Spring is always a whirlwind for families. It’s already late summer and getting closer to the fall ritual of kids returning to school.

This year our second son graduated high school and we are just weeks away from him leaving for college. He’s ready. I think I am.

But something feels like it has been left undone over these past few months of transition.

What am I going to do? Part of me wants to hold him tight, engage deeply, soak up each last moment.

His summer plans have taken him overseas, and my summer plans have involved travel and home repairs and medical appointments.

I stay in touch with him via messenger.
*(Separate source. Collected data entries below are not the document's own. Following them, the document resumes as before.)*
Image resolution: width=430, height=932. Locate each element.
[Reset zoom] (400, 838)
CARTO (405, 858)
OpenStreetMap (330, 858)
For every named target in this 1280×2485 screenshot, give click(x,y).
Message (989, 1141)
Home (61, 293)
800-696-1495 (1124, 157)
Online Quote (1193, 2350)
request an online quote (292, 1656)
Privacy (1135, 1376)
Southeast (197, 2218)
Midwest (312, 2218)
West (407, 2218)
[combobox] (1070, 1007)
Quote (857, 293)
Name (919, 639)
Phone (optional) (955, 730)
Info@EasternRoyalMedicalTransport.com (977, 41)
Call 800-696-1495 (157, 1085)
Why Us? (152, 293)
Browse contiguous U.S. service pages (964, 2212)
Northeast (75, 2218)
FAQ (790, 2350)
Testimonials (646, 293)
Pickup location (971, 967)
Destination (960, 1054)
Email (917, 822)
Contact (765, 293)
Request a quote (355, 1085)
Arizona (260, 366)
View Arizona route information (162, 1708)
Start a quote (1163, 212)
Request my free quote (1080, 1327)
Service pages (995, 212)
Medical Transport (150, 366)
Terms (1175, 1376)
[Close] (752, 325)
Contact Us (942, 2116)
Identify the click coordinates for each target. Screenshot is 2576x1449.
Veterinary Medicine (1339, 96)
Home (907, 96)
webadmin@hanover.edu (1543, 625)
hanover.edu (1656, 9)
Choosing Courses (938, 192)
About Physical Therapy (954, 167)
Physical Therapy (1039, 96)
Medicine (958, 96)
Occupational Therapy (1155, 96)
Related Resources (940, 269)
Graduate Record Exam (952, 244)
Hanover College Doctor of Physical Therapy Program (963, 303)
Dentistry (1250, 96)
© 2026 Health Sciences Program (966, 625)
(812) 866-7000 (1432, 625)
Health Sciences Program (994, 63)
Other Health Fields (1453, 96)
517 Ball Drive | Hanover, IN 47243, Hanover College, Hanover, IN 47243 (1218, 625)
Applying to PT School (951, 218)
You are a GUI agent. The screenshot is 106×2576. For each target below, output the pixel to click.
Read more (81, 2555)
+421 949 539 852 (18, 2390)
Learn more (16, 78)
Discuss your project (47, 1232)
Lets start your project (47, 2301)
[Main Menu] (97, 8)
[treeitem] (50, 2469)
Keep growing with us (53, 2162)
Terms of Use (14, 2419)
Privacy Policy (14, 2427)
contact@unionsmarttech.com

I follow his friends who post pics on Instagram. I try to do the bits and pieces of college paperwork that remain.

But it is so little. So distant. So electronic.

No real hugs. No making coffee for him and talking about both the minutiae of our days and the big plans we have.

What I can do is pray. I trust our sovereign God. I trust that this is His timing for T—— to take the next step.

I remember my mom telling me years ago that the most important work of parenting is done on our knees. I believe this is true. Sometimes I even act like I believe it is true.

The best book I’ve read on parenting is The Praying Life, by Paul Miller  (aff). It has nothing in it about child development or connecting with your teens. Instead, he writes of the importance of prayer and how to make praying a practical part of our parenting.

I struggle with this. I struggle with transitions in life.

I am trusting God to keep us connected.